*** Opening Document text ***
Site Tools


Sidebar

software:performance_co-pilot:pmda-denki

What?

Place to collect pieces around a pmda-denki, the public domain metrics agent (PMDA) for power. I wrote 2 blog articles which give an overview, article #1, article #2.

German video "Einfluss von Software auf den Ressourcenverbrauch (bub2018) — Jens Gröger" from the “Bits und Bäume 2018” conference. Also this talk (german) shows that the same work is sometimes done by various pieces of software with very different energy consumption.

  • Informations one would want as metrics?
    • How much overall energy is my system consuming?
    • How much are the single internal components consuming?
    • How much energy are single processes consuming? This would look at overall consumption, compute which percentage of that the process consumes, and then compute what power the process consumes.
  • How to compute overall system consumption?
    • For some systems that might be readable via IPMI or proprietary kernel modules, not sure.
    • The system itself displays consumption, i.e. as 'energy rate' in output of 'upower -d', but the value seems unusable when AC power is connected?
    • One can monitor discharge rate of the battery of a system if no AC power is attached (upower -d).
    • One could use an external power meter. The one I have can not be read digitally, so one has to run the system for some time and then read the consumption from the power meter display.
    • One could consider the whole computer as a system, and that the used electrical power is converted into thermal power. So if one has a sensor reading from the air coming into the system, and the air going out, one might be able to guess. Fan speed influences this. One could also consider the ThermalDesignPower of the CPU to verify if the computed consumption makes sense. Training sessions with/without AC power connected? With/without workloads?
*** Closing Document text ***
*** Opening Material provided ***
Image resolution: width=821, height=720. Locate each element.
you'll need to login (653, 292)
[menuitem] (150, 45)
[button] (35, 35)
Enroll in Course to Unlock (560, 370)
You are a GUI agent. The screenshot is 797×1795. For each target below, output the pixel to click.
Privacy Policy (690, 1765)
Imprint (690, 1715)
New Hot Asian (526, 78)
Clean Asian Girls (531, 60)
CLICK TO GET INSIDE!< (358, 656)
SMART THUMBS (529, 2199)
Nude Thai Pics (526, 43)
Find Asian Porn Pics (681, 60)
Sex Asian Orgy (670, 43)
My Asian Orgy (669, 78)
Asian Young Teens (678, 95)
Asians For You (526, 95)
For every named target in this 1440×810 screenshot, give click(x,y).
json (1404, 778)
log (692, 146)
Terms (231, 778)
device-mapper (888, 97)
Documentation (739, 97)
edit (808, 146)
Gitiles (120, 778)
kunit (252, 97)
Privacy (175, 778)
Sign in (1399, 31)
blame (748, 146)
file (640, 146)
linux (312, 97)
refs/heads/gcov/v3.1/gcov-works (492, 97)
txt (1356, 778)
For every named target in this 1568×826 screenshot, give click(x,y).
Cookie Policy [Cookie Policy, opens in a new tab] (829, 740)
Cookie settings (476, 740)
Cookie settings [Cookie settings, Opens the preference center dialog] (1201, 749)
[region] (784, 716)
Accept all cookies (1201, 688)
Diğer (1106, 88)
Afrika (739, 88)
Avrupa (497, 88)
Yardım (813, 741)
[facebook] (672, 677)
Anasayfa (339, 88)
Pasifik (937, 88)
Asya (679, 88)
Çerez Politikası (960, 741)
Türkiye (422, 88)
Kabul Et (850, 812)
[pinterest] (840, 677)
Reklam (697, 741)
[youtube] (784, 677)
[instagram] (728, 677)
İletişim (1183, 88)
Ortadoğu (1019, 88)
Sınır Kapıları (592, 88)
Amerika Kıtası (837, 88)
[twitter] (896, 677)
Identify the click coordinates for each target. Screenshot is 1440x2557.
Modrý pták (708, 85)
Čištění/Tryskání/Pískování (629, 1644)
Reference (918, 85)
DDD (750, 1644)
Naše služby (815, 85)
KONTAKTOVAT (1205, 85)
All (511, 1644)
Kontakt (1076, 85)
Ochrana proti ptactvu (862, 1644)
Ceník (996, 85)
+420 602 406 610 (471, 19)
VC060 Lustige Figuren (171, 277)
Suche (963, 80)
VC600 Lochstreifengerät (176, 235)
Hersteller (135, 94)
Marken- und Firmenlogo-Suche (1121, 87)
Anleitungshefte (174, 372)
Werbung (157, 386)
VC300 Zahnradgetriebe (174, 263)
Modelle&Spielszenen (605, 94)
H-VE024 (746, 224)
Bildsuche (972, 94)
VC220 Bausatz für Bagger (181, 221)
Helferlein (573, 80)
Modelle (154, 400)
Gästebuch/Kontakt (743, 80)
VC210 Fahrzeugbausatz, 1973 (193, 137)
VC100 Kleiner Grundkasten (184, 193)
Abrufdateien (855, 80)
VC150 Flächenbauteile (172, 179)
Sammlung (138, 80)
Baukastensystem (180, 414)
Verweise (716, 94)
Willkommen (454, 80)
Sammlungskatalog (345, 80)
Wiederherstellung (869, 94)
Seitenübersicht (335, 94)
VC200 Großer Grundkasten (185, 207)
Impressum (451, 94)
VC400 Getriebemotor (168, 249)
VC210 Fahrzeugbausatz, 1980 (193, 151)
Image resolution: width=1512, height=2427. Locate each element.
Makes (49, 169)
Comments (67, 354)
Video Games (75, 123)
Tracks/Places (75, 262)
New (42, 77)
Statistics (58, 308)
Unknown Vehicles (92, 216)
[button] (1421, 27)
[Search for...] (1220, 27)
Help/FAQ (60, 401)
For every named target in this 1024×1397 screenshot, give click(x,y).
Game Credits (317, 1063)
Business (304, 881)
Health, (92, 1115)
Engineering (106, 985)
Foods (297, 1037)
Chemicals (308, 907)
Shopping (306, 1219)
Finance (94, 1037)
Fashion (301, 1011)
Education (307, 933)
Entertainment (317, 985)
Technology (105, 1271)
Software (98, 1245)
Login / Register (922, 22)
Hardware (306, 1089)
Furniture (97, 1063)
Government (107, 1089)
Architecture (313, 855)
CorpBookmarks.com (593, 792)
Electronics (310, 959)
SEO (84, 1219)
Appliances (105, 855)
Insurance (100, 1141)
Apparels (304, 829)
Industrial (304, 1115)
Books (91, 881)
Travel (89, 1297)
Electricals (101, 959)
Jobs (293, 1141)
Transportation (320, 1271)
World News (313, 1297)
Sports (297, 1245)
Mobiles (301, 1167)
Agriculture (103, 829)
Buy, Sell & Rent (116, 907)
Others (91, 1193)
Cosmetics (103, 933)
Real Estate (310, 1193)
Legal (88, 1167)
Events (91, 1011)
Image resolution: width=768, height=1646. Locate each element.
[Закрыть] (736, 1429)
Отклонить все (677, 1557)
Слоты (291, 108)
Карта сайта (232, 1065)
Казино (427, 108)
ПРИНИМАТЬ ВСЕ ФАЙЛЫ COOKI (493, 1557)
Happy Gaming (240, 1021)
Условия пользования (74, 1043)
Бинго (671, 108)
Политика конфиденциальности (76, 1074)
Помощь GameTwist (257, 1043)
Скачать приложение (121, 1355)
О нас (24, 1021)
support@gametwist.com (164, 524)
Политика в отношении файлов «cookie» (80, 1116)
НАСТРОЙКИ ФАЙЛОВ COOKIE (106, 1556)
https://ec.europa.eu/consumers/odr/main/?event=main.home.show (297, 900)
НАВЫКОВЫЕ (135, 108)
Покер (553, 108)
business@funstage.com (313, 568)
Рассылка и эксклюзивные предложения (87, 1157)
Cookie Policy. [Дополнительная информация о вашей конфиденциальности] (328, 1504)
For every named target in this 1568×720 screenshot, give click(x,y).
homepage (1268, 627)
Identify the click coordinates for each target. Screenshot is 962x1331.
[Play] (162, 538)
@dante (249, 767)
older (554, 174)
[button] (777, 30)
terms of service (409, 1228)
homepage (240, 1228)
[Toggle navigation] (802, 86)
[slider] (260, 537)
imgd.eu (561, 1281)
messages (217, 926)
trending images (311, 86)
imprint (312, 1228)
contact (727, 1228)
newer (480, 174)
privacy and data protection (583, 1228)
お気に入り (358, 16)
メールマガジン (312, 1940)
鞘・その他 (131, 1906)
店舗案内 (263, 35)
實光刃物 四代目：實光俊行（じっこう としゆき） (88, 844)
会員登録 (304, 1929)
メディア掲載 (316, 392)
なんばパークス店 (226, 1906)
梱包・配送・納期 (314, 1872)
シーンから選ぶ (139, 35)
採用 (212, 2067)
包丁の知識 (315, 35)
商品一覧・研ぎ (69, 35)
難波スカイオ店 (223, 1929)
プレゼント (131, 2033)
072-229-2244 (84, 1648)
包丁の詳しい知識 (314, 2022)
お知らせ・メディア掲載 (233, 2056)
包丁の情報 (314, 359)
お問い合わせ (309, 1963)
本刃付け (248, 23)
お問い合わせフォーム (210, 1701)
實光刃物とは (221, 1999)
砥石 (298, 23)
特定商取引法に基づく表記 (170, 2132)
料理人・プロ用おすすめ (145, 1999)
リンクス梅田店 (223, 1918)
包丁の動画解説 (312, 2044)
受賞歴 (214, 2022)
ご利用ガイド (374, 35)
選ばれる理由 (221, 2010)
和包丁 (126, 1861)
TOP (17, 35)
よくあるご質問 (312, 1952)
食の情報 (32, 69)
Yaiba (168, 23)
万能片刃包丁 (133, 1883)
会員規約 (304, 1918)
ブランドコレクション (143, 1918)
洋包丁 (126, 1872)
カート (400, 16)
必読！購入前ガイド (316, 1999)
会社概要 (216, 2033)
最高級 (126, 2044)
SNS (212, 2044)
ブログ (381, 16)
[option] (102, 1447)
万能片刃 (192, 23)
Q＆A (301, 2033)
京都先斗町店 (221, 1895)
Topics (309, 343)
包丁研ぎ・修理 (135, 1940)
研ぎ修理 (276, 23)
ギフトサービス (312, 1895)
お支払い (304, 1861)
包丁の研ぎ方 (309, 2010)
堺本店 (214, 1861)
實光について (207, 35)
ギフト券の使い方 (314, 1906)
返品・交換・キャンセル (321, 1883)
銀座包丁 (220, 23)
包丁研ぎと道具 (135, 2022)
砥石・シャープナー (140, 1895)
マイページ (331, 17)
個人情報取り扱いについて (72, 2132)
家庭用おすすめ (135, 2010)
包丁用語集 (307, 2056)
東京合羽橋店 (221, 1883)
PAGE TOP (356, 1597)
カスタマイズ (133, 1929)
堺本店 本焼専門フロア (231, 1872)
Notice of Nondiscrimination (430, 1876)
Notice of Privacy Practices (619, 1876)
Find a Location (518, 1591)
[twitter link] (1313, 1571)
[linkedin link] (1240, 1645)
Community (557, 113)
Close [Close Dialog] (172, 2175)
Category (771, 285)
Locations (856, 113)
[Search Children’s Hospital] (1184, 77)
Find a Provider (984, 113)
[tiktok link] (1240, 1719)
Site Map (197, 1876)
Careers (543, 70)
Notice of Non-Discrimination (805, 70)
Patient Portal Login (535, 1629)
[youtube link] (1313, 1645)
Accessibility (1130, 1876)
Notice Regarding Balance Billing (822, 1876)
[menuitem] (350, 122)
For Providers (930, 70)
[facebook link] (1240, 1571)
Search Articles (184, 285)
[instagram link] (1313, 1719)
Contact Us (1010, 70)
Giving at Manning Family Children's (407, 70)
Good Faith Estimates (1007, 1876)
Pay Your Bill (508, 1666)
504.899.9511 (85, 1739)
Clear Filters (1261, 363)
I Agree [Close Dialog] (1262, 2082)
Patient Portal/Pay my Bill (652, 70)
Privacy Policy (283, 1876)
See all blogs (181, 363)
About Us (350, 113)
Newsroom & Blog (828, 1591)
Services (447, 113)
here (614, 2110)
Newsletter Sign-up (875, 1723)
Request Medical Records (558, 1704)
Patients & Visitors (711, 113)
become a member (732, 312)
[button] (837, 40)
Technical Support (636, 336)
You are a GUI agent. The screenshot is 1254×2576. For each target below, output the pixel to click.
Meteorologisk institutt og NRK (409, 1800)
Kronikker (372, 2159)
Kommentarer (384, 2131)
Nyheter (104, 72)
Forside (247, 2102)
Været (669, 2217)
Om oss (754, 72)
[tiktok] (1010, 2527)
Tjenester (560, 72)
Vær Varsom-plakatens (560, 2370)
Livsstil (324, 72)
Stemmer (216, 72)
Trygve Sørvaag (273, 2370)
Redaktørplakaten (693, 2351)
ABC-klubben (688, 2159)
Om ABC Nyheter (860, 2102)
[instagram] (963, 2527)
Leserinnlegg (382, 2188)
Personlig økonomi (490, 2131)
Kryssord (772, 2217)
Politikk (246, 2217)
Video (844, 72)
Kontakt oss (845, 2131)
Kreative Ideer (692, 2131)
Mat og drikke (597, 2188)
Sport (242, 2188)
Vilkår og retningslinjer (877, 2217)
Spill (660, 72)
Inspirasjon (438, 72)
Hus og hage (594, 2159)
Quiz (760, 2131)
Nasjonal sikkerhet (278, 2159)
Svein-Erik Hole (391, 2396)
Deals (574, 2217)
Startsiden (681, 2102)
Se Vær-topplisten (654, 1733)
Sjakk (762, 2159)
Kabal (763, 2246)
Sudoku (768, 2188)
*** Closing Material provided ***
**Required work:** List every approach the pmda-denki page gives for computing overall system consumption.

**Written answer:**
- Reading it via IPMI or proprietary kernel modules, which may work on some systems
- Using the consumption the system itself displays, such as the 'energy rate' in the output of 'upower -d', though the value seems unusable when AC power is connected
- Monitoring the discharge rate of the system's battery when no AC power is attached (upower -d)
- Using an external power meter
- Treating the whole computer as a system that converts electrical power into thermal power, and estimating from sensor readings of the air coming in and going out